Experimental program
Comparison scheme
Effect test

Embodiment 1

[0102] Embodiment 1 synthetic compound III

[0103] Weigh 20 g of D-Boc tyrosine methyl ester into the reaction flask, add 60 mL of anhydrous tetrahydrofuran as a solvent, add 21.6 mL of triethylamine under ice cooling, then slowly add 12.7 g of benzenesulfonyl chloride dropwise into the reaction flask, and immediately A large amount of white solid formed. After the dropwise addition, the ice bath was removed, and the reaction was carried out at room temperature for 5 hours. The solvent was evaporated to dryness, 80 mL of ethyl acetate was added thereto, and the organic phase was washed successively with saturated aqueous sodium carbonate, saturated aqueous ammonium chloride, and saturated brine. After drying and evaporating to dryness, 29.3 g of yellow oil compound III (4-benzenesulfonyl-D-Boc tyrosine methyl ester) was obtained, with a yield of 99.4%.

Embodiment 2

[0104] Embodiment 2 is synthesized compound Ⅱ by compound Ⅲ

[0105] Weigh 10 g of compound III (4-benzenesulfonyl-D-Boc tyrosine methyl ester) in the reaction flask, add 50 mL of methyl tert-butyl ether to it to dissolve, slowly add 3.49 g of lithium aluminum tetrahydrogen in an ice bath, and add After completion, remove the ice bath and react at room temperature for 1 h. After slow dropwise addition of ethanol to quench, filter.
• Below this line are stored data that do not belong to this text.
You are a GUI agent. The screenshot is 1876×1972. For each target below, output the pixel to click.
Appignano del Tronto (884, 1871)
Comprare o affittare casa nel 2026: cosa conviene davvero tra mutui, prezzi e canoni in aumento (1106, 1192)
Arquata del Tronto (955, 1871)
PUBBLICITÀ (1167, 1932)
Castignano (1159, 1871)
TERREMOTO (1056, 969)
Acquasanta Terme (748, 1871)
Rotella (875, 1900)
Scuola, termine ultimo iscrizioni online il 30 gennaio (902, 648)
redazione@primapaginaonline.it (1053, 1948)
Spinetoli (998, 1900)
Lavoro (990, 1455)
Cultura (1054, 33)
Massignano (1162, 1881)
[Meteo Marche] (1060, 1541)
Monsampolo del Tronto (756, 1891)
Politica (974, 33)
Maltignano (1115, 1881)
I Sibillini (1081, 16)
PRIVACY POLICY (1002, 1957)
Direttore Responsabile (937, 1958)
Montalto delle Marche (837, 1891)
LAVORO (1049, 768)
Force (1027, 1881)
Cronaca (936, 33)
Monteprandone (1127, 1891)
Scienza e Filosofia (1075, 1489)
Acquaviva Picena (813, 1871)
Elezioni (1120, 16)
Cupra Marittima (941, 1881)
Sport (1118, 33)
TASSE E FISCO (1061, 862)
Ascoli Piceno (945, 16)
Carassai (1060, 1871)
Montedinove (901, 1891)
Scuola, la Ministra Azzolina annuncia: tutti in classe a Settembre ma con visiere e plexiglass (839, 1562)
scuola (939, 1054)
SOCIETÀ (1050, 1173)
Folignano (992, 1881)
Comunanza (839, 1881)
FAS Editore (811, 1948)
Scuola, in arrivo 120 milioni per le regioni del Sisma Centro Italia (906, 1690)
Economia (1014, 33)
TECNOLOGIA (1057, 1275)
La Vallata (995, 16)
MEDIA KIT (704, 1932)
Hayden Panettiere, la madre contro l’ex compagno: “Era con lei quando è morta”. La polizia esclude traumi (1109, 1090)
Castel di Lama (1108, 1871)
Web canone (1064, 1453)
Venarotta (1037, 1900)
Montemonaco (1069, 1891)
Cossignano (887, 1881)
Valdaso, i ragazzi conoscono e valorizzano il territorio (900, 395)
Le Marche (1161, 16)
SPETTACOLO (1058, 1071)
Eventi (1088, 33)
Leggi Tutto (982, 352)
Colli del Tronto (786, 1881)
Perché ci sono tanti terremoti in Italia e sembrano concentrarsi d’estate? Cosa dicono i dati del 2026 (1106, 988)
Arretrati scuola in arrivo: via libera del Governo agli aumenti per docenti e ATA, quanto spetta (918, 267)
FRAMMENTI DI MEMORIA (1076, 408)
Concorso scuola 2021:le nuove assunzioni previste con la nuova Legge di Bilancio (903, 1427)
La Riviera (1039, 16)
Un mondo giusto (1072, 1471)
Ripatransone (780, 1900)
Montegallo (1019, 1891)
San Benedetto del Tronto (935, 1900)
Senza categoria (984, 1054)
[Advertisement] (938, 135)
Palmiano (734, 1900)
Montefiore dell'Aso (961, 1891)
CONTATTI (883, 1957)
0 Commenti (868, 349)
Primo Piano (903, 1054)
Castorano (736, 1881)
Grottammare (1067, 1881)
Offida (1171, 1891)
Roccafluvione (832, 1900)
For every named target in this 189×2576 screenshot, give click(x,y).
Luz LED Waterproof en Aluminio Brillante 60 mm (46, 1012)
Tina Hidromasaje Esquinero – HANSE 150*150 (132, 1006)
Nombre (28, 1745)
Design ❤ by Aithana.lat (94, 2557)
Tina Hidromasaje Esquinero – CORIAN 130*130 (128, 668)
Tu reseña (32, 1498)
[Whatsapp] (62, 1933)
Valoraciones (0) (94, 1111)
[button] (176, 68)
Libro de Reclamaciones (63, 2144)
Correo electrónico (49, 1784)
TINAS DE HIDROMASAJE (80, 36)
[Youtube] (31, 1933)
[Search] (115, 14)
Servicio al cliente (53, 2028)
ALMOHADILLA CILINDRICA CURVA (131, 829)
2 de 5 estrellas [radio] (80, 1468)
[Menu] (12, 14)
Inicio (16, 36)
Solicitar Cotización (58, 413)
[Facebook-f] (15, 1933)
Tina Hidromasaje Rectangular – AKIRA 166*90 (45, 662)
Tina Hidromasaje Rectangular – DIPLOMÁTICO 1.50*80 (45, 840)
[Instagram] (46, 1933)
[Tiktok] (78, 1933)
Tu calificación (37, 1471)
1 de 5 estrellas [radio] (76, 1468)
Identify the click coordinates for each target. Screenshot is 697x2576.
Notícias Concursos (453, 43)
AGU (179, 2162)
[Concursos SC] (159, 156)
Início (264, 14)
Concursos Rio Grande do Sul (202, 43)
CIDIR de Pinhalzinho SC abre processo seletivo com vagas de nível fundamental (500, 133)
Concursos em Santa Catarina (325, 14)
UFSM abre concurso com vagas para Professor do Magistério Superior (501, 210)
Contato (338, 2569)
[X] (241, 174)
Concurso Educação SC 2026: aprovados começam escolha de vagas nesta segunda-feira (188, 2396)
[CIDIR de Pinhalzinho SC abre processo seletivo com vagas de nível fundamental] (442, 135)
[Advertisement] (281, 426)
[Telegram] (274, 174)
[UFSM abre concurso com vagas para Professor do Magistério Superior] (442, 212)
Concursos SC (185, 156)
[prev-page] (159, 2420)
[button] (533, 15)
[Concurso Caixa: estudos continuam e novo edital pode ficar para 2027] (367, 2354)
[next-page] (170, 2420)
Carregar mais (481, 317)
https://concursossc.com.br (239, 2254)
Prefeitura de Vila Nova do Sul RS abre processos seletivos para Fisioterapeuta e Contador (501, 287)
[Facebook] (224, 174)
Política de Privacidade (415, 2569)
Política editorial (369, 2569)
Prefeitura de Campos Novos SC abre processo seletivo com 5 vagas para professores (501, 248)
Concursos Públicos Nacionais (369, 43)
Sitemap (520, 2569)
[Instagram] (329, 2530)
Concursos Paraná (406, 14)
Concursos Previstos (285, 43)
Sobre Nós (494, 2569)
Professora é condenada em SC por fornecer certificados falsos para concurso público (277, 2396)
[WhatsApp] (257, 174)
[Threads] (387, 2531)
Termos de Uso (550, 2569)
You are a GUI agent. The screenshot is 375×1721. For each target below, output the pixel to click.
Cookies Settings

After the filtrate was spin-dried, 50 mL of ethyl acetate was added, and the organic phase was washed successively with saturated aqueous ammonium chloride solution, water, and saturated brine, dried over anhydrous sodium sulfate, and the solvent was evaporated under reduced pressure, and column chromatography (PE:EA=5 : 1) 8.5 g of yellow oil compound II (4-benzenesulfonyl-D-Boc phenylalaninol) was obtained, with a yield of 90.8%.

Embodiment 3

[0106] Embodiment 3 is synthesized compound I by compound II

[0107] Add compound II (4-benzenesulfonyl-D-Boc phenylalaninol) 50mg, 0.123mmol) to the reaction flask, phenylboronic acid (60mg, 0.491mmol), potassium carbonate (68mg, 0.491mmol) and [(IMes)Pd (Py)Cl 2 ] (5mol%), add 1 mL of solvent morpholine, and react at 120° C. for 24 h under an argon atmosphere to obtain R biphenylalaninol. Yield: 62.5%, e.e. value>99%, [α]D 25 =+21.9 (c=0.01g / mL, CHCl 3 ).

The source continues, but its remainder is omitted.